Element lookup data:
───

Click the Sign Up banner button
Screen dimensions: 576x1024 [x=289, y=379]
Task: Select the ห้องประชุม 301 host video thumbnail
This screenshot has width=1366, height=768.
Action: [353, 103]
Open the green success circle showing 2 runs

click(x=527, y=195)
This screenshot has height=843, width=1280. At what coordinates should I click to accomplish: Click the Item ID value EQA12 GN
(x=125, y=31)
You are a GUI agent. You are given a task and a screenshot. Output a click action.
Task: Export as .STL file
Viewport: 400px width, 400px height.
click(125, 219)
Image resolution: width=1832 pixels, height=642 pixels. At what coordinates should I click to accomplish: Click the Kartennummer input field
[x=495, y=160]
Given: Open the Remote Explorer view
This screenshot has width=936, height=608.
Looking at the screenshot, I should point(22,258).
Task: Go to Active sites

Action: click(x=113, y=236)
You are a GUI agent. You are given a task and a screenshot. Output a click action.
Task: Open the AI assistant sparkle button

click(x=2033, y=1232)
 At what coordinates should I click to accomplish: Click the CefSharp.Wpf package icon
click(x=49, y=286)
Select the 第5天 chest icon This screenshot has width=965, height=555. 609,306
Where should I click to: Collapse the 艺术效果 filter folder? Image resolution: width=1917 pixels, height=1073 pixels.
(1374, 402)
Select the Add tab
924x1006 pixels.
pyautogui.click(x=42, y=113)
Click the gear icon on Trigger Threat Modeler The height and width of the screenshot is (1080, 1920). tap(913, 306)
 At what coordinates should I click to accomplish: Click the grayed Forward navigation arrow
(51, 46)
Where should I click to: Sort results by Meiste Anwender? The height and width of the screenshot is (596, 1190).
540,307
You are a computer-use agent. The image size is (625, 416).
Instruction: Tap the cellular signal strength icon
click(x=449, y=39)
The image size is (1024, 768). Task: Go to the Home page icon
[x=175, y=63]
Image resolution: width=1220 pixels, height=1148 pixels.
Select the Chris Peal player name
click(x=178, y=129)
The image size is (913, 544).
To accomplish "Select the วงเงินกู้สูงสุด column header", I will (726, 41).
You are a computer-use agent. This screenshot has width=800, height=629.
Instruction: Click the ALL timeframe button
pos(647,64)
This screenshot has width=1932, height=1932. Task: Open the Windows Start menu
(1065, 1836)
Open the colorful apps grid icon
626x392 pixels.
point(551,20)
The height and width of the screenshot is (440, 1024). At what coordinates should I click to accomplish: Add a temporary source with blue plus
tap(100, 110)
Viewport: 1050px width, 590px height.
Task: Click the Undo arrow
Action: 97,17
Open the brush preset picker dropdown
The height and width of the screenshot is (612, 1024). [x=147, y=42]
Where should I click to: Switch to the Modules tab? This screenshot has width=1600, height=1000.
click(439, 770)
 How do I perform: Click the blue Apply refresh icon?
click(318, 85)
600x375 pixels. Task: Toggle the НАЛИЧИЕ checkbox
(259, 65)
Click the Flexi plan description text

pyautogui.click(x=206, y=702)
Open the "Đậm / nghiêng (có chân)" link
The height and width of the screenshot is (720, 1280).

───

- _JOB_
Rewrite the data from the line with "Click the gear" to the line with "click(318, 85)", changing "Instruction" to "Command" and leaving everything else untouched.

- _EXPECTED ANSWER_
Click the gear icon on Trigger Threat Modeler The height and width of the screenshot is (1080, 1920). tap(913, 306)
 At what coordinates should I click to accomplish: Click the grayed Forward navigation arrow
(51, 46)
Where should I click to: Sort results by Meiste Anwender? The height and width of the screenshot is (596, 1190).
540,307
You are a computer-use agent. The image size is (625, 416).
Command: Tap the cellular signal strength icon
click(x=449, y=39)
The image size is (1024, 768). Task: Go to the Home page icon
[x=175, y=63]
Image resolution: width=1220 pixels, height=1148 pixels.
Select the Chris Peal player name
click(x=178, y=129)
The image size is (913, 544).
To accomplish "Select the วงเงินกู้สูงสุด column header", I will (726, 41).
You are a computer-use agent. This screenshot has width=800, height=629.
Command: Click the ALL timeframe button
pos(647,64)
This screenshot has width=1932, height=1932. Task: Open the Windows Start menu
(1065, 1836)
Open the colorful apps grid icon
626x392 pixels.
point(551,20)
The height and width of the screenshot is (440, 1024). At what coordinates should I click to accomplish: Add a temporary source with blue plus
tap(100, 110)
Viewport: 1050px width, 590px height.
Task: Click the Undo arrow
Action: 97,17
Open the brush preset picker dropdown
The height and width of the screenshot is (612, 1024). [x=147, y=42]
Where should I click to: Switch to the Modules tab? This screenshot has width=1600, height=1000.
click(439, 770)
 How do I perform: Click the blue Apply refresh icon?
click(318, 85)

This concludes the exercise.